温室効果ガスを出さず、環境にやさしい電気自動車(以下EV)。
日本政府は「2050年までに、温室効果ガスの排出を全体としてゼロにする、すなわち2050年カーボンニュートラル、脱炭素社会の実現を目指す」と2020年に宣言しており、一般企業においても脱炭素の取り組みとしてEVの導入が推奨されています。
そうしたEVについて、「ガソリン車との違いは?」「EVを導入するメリットとデメリットは?」という疑問を持っている方も多いはず。
本記事では、EVに関する基本的な知識と、企業が商用車としてEVを導入する際のメリット・デメリットなどを解説していきます。EVの導入を検討している方のお役に立てる内容になっているので、ぜひ参考にしてみてください。
電気自動車(EV)とは
EVは「Electric Vehicle」の略で、「電気自動車」を意味します。外部の電源から、車内に搭載されたバッテリーに充電した電気を使用して走行します。
ガソリンを使用しないため二酸化炭素を排出せず、環境負荷が低い自動車として世界中で注目されています。
また、EVは環境にやさしいだけでなく、ランニングコストの削減が期待できるといったメリットもあります。一方で、設備の導入や運用計画を行う必要があり、事前に知っておくべきデメリットもいくつかあります。

***

指示 1: 電気自動車についての解説文にある「ガソリンを使用しないため二酸化炭素を排出せず、環境負荷が低い自動車として世界中で注目されています。」という一文を英語に訳してください。
指示 2: 電気自動車についての解説文を、最後の文の次から再開して書き進めてください。
データの各行は、電気自動車についての解説文とは別の出典から取られたものです。

(保存済みのデータ項目)
***

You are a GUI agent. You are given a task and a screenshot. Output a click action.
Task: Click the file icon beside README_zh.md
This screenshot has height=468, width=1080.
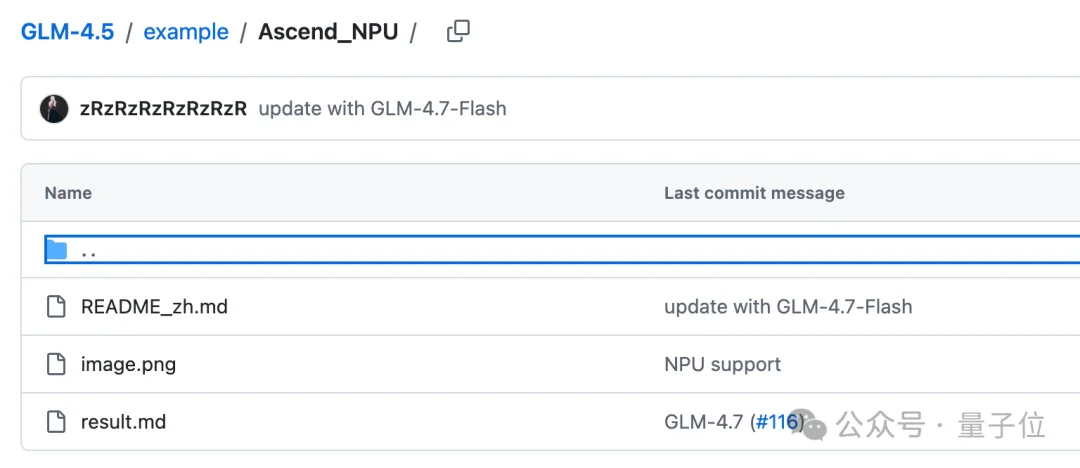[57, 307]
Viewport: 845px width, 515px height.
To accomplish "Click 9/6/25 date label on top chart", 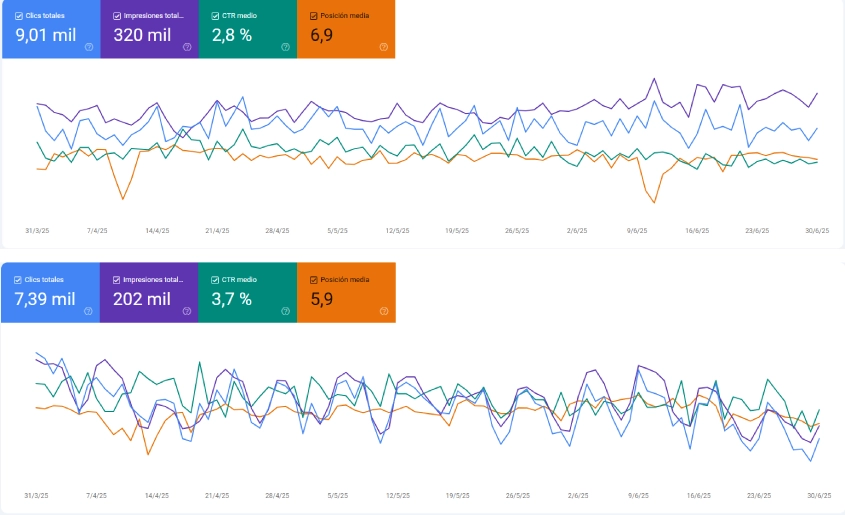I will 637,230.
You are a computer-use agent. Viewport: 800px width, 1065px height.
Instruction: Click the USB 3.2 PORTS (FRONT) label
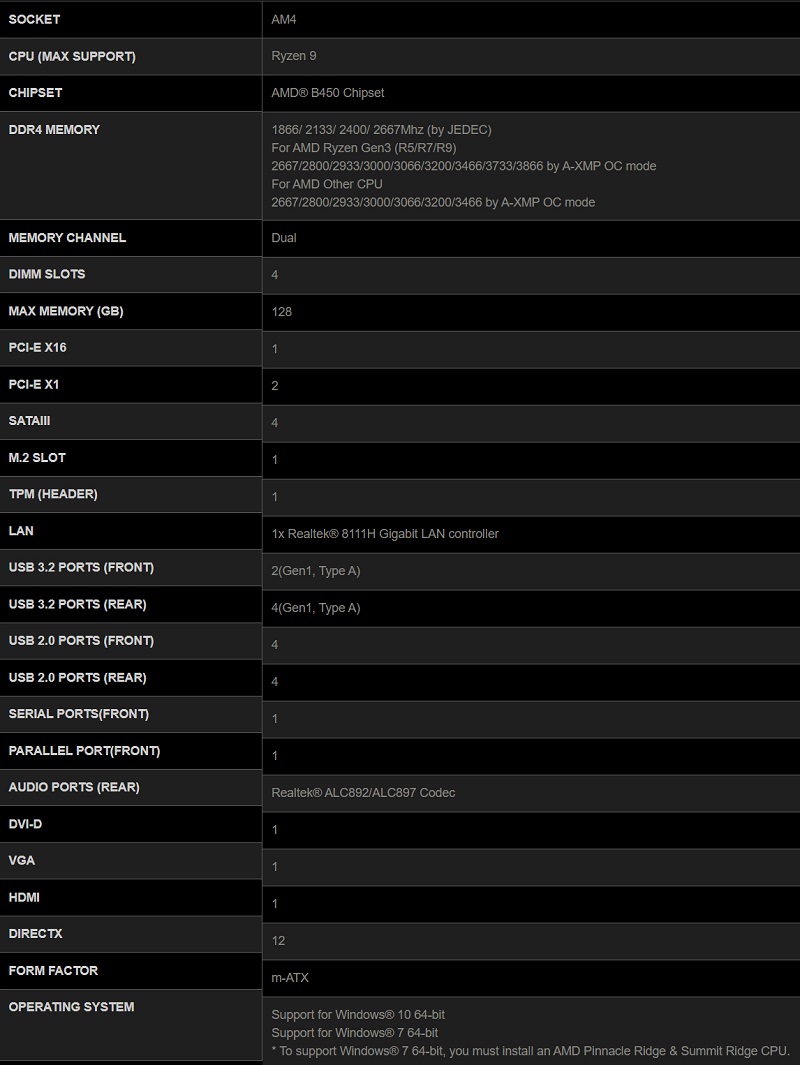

***

最終回答 1: Because they do not use gasoline, they emit no carbon dioxide, and they are attracting attention around the world as vehicles with a low environmental impact.

最終回答 2:
以下、企業がEVを導入するメリットとデメリットについて具体的に解説していきます。
企業がEVを導入するメリット
企業が商用車としてEVを導入する際、環境への貢献やコスト削減など、主に5つのメリットがあります。
- 環境にやさしい
- ランニングコストを削減できる
- 税制優遇が受けられる
- 政府や自治体の支援が受けられる
- 災害時に蓄電池として利用できる
以下、それぞれのメリットについて具体的に説明していきます。
1.環境にやさしい
EVは電気を使ってモーターを動かすため、走行中に二酸化炭素を排出しません。ガソリンなどの燃料を燃焼させて走るガソリン車とは異なり、環境にやさしいという特徴があります。
太陽光や風力、地熱といった地球資源の一部など自然界に常に存在する「再生可能エネルギー」を利用する場合は、発電の過程でも温室効果ガスを排出しないため脱炭素化に貢献できます。
また、日本政府は2050年までのカーボンニュートラルの実現に向け、2030年代半ばまでに「新車販売は電動車100%を実現する」という方針も発表しています。
環境にやさしいEV化および脱炭素化の動きは日本全体で進んでおり、企業においても商用車をはじめとするEVの導入が注目されています。
2.ランニングコストを削減できる
電気を使って走るEVは、価格の変動が大きいガソリン車に比べて燃料費が削減でき、メンテナンスにかかる費用も安く済むことから、ランニングコストの削減が期待できます。
たとえば、GO株式会社が先行して取り組む「タクシー産業GXプロジェクト」では、一般的なセダンのLPG車とEVの運用コストをタクシー車両で比較した際、あくまでタクシーでの比較ですが、6年間で1両あたり約360万円以上のコスト削減が期待できるという試算となりました。
上記の「運用コスト」には、「燃料費」や「メンテナンス費」などが含まれており、日常的に費用が発生する燃料費だけで見ても、1万7,000円/月のコスト削減が期待できる結果となっています。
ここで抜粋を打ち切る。